*** Opening of Exercise material ***

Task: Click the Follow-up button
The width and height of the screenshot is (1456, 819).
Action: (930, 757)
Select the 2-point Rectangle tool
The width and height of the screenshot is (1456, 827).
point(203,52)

*** Close of Exercise material ***

=== Work required ===
Transcribe the records above in full, exactly as they stand.

=== Answer box ===
Task: Click the Follow-up button
The width and height of the screenshot is (1456, 819).
Action: (930, 757)
Select the 2-point Rectangle tool
The width and height of the screenshot is (1456, 827).
point(203,52)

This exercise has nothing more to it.